Italy will begin to announce the performance of the service sector, which is expected to shrink to levels of 43.1 from the previous 45.1. France is expected to operate a negative amendment on the final reading of the Purchasing Manager Index Services in July, to reach 49.7 from the previous one on 50.2. While in Germany, it is expected to remain at the levels of contraction of 49.7, and in the Euro zone it is expected to record the final reading of the service sector at consistent contraction levels of 47.6.

Euro zone is witnessing a wave of significant decline in the performance of economic activities, as well as the service and industrial sector. This was amid worsening sovereign debt crisis that has paralyzed the backbone of life, after the European governments adopted austerity policies down to reduce the budget deficit and contain the worsening crisis, which is now threatening the future of the global economic recovery.

The contraction of the performance of economic activities in the euro zone during the last months is in a very deep pace, strengthening the prediction that the Euro zone might fall into second economic stagnation in less than three years. Gross domestic product (GDP) growth in the Euro zone registered almost zero levels, during the first quarter of this year.
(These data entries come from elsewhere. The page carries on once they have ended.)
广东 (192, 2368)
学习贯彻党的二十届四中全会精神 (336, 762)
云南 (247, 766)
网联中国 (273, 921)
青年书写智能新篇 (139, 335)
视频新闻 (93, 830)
In addition, there is a large collapse in the levels of confidence in the financial markets amid worsening sovereign debt crisis and expectations that Spain would request a comprehensive rescue plan. This is after Spain and Cyprus have already asked for a plan to recapitalize the banks, which prompted the return on European bonds specifically of Spanish and Italy to hit historical high levels as the future is not promising to these countries amid rising public debt, significantly to the high borrowing costs incurred by each of them. Add to that the faltering economies of these countries and their presence within a circle of danger.

The euro area is facing a new wave of pessimism

Economies in the euro zone live in very difficult times. Rates of unemployment in the region are at 11.2% during the past month of May, after the policy of strict austerity approved by European governments in order to cope with the surge in public debt, which starts threatening the survival of the unified currency, after five European countries requested plans to rescue their economies.
One must take into account, the possibility of negative amendment on the readings of the service sector in the euro zone, and this will hit the market in a new wave of pessimism, and will push European stocks and the euro to record more losses. The pair euro/U.S dollars is currently trading on 1.2185, recording the highest at 1.2189 and a lowest at 1.2164.

Yesterday, the European Central Bank have installed interest rates at 0.75% in conformity with last month expectations, in which the bank took refuge in cutting interest rates by 25 basis points to support the pace of economic growth in the Euro zone, which is still suffering a lot amid the repercussions of the sovereign debt crisis that has paralyzed the backbone of life in the region.
Mario Draghi, then, frustrated the hopes of investors who were waiting for an announcement of the bank's readiness to buy Spanish and Italian bonds. In fact Mr. Draghi did not deny the consequences of high yield bonds, as he indicated that the increasing borrowing costs on the bonds of some European countries is unacceptable. He also said that he will hinder the functioning of monetary policy, demanding governments to demonstrate a clear plan and put the finishing touches on the combined efforts of the European Central Fund and the financial stability as well as the mechanism of permanent European stability.

Draghi stressed that the ECB will remain ready to work on plans to provide the necessary stimulus to the economy, and work to limit the rise in bond yields, which he called "unacceptable," adding that the decision makers have to address this problem fundamentally.